▶ _Required work_: Copy out the rows below, substituting "Goal" for each "Instruction" and keeping every other word the same.

-- START Given data --

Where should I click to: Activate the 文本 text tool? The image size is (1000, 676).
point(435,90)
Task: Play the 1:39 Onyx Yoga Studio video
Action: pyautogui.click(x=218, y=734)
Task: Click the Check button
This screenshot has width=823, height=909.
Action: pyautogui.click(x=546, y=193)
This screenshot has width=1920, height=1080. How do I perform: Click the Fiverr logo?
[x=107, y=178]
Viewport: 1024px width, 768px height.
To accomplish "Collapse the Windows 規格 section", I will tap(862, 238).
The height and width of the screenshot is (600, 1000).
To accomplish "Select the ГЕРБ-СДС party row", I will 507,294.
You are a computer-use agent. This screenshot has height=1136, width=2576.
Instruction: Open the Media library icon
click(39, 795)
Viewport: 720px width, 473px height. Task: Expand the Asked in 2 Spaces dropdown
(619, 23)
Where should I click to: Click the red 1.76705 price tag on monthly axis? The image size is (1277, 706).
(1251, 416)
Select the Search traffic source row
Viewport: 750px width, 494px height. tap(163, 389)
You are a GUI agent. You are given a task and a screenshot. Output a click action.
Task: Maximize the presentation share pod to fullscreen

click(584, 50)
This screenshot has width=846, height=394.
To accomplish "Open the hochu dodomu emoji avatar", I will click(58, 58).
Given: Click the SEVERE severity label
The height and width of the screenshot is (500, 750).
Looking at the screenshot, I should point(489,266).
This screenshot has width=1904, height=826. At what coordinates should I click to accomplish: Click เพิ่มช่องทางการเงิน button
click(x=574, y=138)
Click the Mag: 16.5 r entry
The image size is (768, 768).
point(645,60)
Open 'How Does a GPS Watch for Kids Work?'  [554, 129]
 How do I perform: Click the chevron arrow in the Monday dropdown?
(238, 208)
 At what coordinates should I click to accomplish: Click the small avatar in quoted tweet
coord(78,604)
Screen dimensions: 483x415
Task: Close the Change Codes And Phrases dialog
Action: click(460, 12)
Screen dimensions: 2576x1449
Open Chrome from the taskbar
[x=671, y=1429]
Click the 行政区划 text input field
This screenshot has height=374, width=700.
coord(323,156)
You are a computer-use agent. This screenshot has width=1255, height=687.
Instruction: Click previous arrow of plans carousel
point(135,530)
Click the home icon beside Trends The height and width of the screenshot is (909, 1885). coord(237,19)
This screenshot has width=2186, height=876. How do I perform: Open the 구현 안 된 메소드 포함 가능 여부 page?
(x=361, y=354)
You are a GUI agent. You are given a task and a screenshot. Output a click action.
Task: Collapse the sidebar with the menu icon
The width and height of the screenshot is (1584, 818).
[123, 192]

-- END Given data --

▶ _Result of the task_:
Where should I click to: Activate the 文本 text tool? The image size is (1000, 676).
point(435,90)
Task: Play the 1:39 Onyx Yoga Studio video
Action: pyautogui.click(x=218, y=734)
Task: Click the Check button
This screenshot has width=823, height=909.
Action: pyautogui.click(x=546, y=193)
This screenshot has width=1920, height=1080. How do I perform: Click the Fiverr logo?
[x=107, y=178]
Viewport: 1024px width, 768px height.
To accomplish "Collapse the Windows 規格 section", I will tap(862, 238).
The height and width of the screenshot is (600, 1000).
To accomplish "Select the ГЕРБ-СДС party row", I will 507,294.
You are a computer-use agent. This screenshot has height=1136, width=2576.
Goal: Open the Media library icon
click(39, 795)
Viewport: 720px width, 473px height. Task: Expand the Asked in 2 Spaces dropdown
(619, 23)
Where should I click to: Click the red 1.76705 price tag on monthly axis? The image size is (1277, 706).
(1251, 416)
Select the Search traffic source row
Viewport: 750px width, 494px height. tap(163, 389)
You are a GUI agent. You are given a task and a screenshot. Output a click action.
Task: Maximize the presentation share pod to fullscreen

click(584, 50)
This screenshot has width=846, height=394.
To accomplish "Open the hochu dodomu emoji avatar", I will click(58, 58).
Given: Click the SEVERE severity label
The height and width of the screenshot is (500, 750).
Looking at the screenshot, I should point(489,266).
This screenshot has width=1904, height=826. At what coordinates should I click to accomplish: Click เพิ่มช่องทางการเงิน button
click(x=574, y=138)
Click the Mag: 16.5 r entry
The image size is (768, 768).
point(645,60)
Open 'How Does a GPS Watch for Kids Work?'  [554, 129]
 How do I perform: Click the chevron arrow in the Monday dropdown?
(238, 208)
 At what coordinates should I click to accomplish: Click the small avatar in quoted tweet
coord(78,604)
Screen dimensions: 483x415
Task: Close the Change Codes And Phrases dialog
Action: click(460, 12)
Screen dimensions: 2576x1449
Open Chrome from the taskbar
[x=671, y=1429]
Click the 行政区划 text input field
This screenshot has height=374, width=700.
coord(323,156)
You are a computer-use agent. This screenshot has width=1255, height=687.
Goal: Click previous arrow of plans carousel
point(135,530)
Click the home icon beside Trends The height and width of the screenshot is (909, 1885). coord(237,19)
This screenshot has width=2186, height=876. How do I perform: Open the 구현 안 된 메소드 포함 가능 여부 page?
(x=361, y=354)
You are a GUI agent. You are given a task and a screenshot. Output a click action.
Task: Collapse the sidebar with the menu icon
The width and height of the screenshot is (1584, 818).
[123, 192]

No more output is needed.